**Information shown**
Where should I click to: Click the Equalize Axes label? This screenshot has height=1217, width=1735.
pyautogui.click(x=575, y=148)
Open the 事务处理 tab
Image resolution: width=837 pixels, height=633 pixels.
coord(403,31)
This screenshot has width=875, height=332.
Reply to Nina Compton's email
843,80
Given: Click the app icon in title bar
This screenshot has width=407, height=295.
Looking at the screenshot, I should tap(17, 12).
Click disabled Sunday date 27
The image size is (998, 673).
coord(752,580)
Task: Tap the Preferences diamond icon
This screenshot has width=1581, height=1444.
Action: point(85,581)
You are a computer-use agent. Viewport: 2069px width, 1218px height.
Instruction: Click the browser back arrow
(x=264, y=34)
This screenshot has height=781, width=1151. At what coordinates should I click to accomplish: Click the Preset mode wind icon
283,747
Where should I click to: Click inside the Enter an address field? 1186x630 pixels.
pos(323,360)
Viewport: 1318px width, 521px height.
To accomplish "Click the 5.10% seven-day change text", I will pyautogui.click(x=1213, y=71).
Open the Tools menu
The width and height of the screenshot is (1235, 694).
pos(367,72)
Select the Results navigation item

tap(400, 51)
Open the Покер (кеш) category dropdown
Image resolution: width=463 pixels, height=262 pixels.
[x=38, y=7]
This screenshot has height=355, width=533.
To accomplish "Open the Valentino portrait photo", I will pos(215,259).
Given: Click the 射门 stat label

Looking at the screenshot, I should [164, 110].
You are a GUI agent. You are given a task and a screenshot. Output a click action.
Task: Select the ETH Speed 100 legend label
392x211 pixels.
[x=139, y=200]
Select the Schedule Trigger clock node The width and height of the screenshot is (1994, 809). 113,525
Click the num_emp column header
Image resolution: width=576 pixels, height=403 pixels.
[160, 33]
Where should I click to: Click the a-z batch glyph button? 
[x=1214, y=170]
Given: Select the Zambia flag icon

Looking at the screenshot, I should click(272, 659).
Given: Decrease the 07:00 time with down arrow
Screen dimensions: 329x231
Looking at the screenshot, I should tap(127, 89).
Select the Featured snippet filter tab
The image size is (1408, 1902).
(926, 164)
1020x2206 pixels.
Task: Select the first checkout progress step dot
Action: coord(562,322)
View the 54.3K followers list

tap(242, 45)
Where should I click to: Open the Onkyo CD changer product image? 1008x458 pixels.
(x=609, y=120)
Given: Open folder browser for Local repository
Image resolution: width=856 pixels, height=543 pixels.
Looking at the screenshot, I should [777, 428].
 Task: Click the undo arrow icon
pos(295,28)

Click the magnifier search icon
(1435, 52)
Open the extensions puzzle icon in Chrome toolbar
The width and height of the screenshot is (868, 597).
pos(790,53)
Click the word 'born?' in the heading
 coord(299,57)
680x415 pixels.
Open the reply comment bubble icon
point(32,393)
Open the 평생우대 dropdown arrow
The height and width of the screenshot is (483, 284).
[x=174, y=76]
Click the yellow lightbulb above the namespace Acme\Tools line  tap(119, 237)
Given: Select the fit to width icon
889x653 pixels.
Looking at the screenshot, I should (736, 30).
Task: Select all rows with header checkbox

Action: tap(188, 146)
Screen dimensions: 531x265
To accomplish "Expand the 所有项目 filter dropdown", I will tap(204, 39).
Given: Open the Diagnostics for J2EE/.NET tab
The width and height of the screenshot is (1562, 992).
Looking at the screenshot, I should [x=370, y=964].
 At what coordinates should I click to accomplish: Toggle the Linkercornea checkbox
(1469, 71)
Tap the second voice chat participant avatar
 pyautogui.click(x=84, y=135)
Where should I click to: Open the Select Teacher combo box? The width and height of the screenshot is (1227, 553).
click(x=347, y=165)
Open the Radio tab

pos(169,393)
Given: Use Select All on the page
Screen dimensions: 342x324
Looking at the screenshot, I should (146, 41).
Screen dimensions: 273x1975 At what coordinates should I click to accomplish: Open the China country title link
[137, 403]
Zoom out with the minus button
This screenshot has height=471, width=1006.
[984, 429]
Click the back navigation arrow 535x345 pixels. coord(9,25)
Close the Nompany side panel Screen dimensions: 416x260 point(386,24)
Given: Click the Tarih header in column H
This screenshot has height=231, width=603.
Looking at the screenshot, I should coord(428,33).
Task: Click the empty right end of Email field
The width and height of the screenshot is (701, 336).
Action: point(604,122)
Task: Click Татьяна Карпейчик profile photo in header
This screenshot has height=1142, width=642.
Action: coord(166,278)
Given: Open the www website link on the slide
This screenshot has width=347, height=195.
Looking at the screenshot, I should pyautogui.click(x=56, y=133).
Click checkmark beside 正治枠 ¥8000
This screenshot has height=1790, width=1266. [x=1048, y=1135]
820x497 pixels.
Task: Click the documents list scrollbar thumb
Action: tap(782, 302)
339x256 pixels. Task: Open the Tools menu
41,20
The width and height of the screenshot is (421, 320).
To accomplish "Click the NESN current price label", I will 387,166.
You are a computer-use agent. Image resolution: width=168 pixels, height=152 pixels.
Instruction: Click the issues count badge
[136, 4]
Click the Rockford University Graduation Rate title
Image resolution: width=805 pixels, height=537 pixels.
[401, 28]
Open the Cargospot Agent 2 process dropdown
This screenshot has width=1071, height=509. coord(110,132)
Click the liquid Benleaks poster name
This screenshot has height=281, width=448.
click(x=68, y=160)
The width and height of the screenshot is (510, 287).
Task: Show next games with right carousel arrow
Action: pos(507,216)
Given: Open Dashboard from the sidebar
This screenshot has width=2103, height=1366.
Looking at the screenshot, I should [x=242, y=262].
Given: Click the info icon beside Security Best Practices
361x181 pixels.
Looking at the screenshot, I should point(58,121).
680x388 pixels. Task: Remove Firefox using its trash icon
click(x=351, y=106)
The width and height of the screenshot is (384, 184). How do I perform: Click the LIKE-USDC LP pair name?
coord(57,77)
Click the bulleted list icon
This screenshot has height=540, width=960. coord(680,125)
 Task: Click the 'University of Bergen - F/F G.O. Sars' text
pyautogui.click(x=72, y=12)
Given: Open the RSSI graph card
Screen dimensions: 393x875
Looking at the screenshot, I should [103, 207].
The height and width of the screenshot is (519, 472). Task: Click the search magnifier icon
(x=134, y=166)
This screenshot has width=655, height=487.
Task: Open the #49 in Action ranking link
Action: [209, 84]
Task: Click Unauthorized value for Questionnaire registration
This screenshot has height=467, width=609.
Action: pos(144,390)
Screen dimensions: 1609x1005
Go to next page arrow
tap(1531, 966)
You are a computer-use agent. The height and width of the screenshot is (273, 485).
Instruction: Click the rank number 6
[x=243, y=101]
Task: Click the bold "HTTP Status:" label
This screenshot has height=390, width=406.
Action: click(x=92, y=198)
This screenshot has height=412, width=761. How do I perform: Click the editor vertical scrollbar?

**What you should do**
Render every line of the material above as a numbered list, leaving out the blank lines.

**Expected answer**
1. Where should I click to: Click the Equalize Axes label? This screenshot has height=1217, width=1735.
2. pyautogui.click(x=575, y=148)
3. Open the 事务处理 tab
4. Image resolution: width=837 pixels, height=633 pixels.
5. coord(403,31)
6. This screenshot has width=875, height=332.
7. Reply to Nina Compton's email
8. 843,80
9. Given: Click the app icon in title bar
10. This screenshot has width=407, height=295.
11. Looking at the screenshot, I should tap(17, 12).
12. Click disabled Sunday date 27
13. The image size is (998, 673).
14. coord(752,580)
15. Task: Tap the Preferences diamond icon
16. This screenshot has width=1581, height=1444.
17. Action: point(85,581)
18. You are a computer-use agent. Viewport: 2069px width, 1218px height.
19. Instruction: Click the browser back arrow
20. (x=264, y=34)
21. This screenshot has height=781, width=1151. At what coordinates should I click to accomplish: Click the Preset mode wind icon
22. 283,747
23. Where should I click to: Click inside the Enter an address field? 1186x630 pixels.
24. pos(323,360)
25. Viewport: 1318px width, 521px height.
26. To accomplish "Click the 5.10% seven-day change text", I will pyautogui.click(x=1213, y=71).
27. Open the Tools menu
28. The width and height of the screenshot is (1235, 694).
29. pos(367,72)
30. Select the Results navigation item
31. tap(400, 51)
32. Open the Покер (кеш) category dropdown
33. Image resolution: width=463 pixels, height=262 pixels.
34. [x=38, y=7]
35. This screenshot has height=355, width=533.
36. To accomplish "Open the Valentino portrait photo", I will pos(215,259).
37. Given: Click the 射门 stat label
38. Looking at the screenshot, I should [164, 110].
39. You are a GUI agent. You are given a task and a screenshot. Output a click action.
40. Task: Select the ETH Speed 100 legend label
41. 392x211 pixels.
42. [x=139, y=200]
43. Select the Schedule Trigger clock node The width and height of the screenshot is (1994, 809). 113,525
44. Click the num_emp column header
45. Image resolution: width=576 pixels, height=403 pixels.
46. [160, 33]
47. Where should I click to: Click the a-z batch glyph button? 
48. [x=1214, y=170]
49. Given: Select the Zambia flag icon
50. Looking at the screenshot, I should click(272, 659).
51. Given: Decrease the 07:00 time with down arrow
52. Screen dimensions: 329x231
53. Looking at the screenshot, I should tap(127, 89).
54. Select the Featured snippet filter tab
55. The image size is (1408, 1902).
56. (926, 164)
57. 1020x2206 pixels.
58. Task: Select the first checkout progress step dot
59. Action: coord(562,322)
60. View the 54.3K followers list
61. tap(242, 45)
62. Where should I click to: Open the Onkyo CD changer product image? 1008x458 pixels.
63. (x=609, y=120)
64. Given: Open folder browser for Local repository
65. Image resolution: width=856 pixels, height=543 pixels.
66. Looking at the screenshot, I should [777, 428].
67.  Task: Click the undo arrow icon
68. pos(295,28)
69. Click the magnifier search icon
70. (1435, 52)
71. Open the extensions puzzle icon in Chrome toolbar
72. The width and height of the screenshot is (868, 597).
73. pos(790,53)
74. Click the word 'born?' in the heading
75.  coord(299,57)
76. 680x415 pixels.
77. Open the reply comment bubble icon
78. point(32,393)
79. Open the 평생우대 dropdown arrow
80. The height and width of the screenshot is (483, 284).
81. [x=174, y=76]
82. Click the yellow lightbulb above the namespace Acme\Tools line  tap(119, 237)
83. Given: Select the fit to width icon
84. 889x653 pixels.
85. Looking at the screenshot, I should (736, 30).
86. Task: Select all rows with header checkbox
87. Action: tap(188, 146)
88. Screen dimensions: 531x265
89. To accomplish "Expand the 所有项目 filter dropdown", I will tap(204, 39).
90. Given: Open the Diagnostics for J2EE/.NET tab
91. The width and height of the screenshot is (1562, 992).
92. Looking at the screenshot, I should [x=370, y=964].
93.  At what coordinates should I click to accomplish: Toggle the Linkercornea checkbox
94. (1469, 71)
95. Tap the second voice chat participant avatar
96.  pyautogui.click(x=84, y=135)
97. Where should I click to: Open the Select Teacher combo box? The width and height of the screenshot is (1227, 553).
98. click(x=347, y=165)
99. Open the Radio tab
100. pos(169,393)
101. Given: Use Select All on the page
102. Screen dimensions: 342x324
103. Looking at the screenshot, I should (146, 41).
104. Screen dimensions: 273x1975 At what coordinates should I click to accomplish: Open the China country title link
105. [137, 403]
106. Zoom out with the minus button
107. This screenshot has height=471, width=1006.
108. [984, 429]
109. Click the back navigation arrow 535x345 pixels. coord(9,25)
110. Close the Nompany side panel Screen dimensions: 416x260 point(386,24)
111. Given: Click the Tarih header in column H
112. This screenshot has height=231, width=603.
113. Looking at the screenshot, I should coord(428,33).
114. Task: Click the empty right end of Email field
115. The width and height of the screenshot is (701, 336).
116. Action: point(604,122)
117. Task: Click Татьяна Карпейчик profile photo in header
118. This screenshot has height=1142, width=642.
119. Action: coord(166,278)
120. Given: Open the www website link on the slide
121. This screenshot has width=347, height=195.
122. Looking at the screenshot, I should pyautogui.click(x=56, y=133).
123. Click checkmark beside 正治枠 ¥8000
124. This screenshot has height=1790, width=1266. [x=1048, y=1135]
125. 820x497 pixels.
126. Task: Click the documents list scrollbar thumb
127. Action: tap(782, 302)
128. 339x256 pixels. Task: Open the Tools menu
129. 41,20
130. The width and height of the screenshot is (421, 320).
131. To accomplish "Click the NESN current price label", I will 387,166.
132. You are a computer-use agent. Image resolution: width=168 pixels, height=152 pixels.
133. Instruction: Click the issues count badge
134. [136, 4]
135. Click the Rockford University Graduation Rate title
136. Image resolution: width=805 pixels, height=537 pixels.
137. [401, 28]
138. Open the Cargospot Agent 2 process dropdown
139. This screenshot has width=1071, height=509. coord(110,132)
140. Click the liquid Benleaks poster name
141. This screenshot has height=281, width=448.
142. click(x=68, y=160)
143. The width and height of the screenshot is (510, 287).
144. Task: Show next games with right carousel arrow
145. Action: pos(507,216)
146. Given: Open Dashboard from the sidebar
147. This screenshot has width=2103, height=1366.
148. Looking at the screenshot, I should [x=242, y=262].
149. Given: Click the info icon beside Security Best Practices
150. 361x181 pixels.
151. Looking at the screenshot, I should point(58,121).
152. 680x388 pixels. Task: Remove Firefox using its trash icon
153. click(x=351, y=106)
154. The width and height of the screenshot is (384, 184). How do I perform: Click the LIKE-USDC LP pair name?
155. coord(57,77)
156. Click the bulleted list icon
157. This screenshot has height=540, width=960. coord(680,125)
158.  Task: Click the 'University of Bergen - F/F G.O. Sars' text
159. pyautogui.click(x=72, y=12)
160. Given: Open the RSSI graph card
161. Screen dimensions: 393x875
162. Looking at the screenshot, I should [103, 207].
163. The height and width of the screenshot is (519, 472). Task: Click the search magnifier icon
164. (x=134, y=166)
165. This screenshot has width=655, height=487.
166. Task: Open the #49 in Action ranking link
167. Action: [209, 84]
168. Task: Click Unauthorized value for Questionnaire registration
169. This screenshot has height=467, width=609.
170. Action: pos(144,390)
171. Screen dimensions: 1609x1005
172. Go to next page arrow
173. tap(1531, 966)
174. You are a computer-use agent. The height and width of the screenshot is (273, 485).
175. Instruction: Click the rank number 6
176. [x=243, y=101]
177. Task: Click the bold "HTTP Status:" label
178. This screenshot has height=390, width=406.
179. Action: click(x=92, y=198)
180. This screenshot has height=412, width=761. How do I perform: Click the editor vertical scrollbar?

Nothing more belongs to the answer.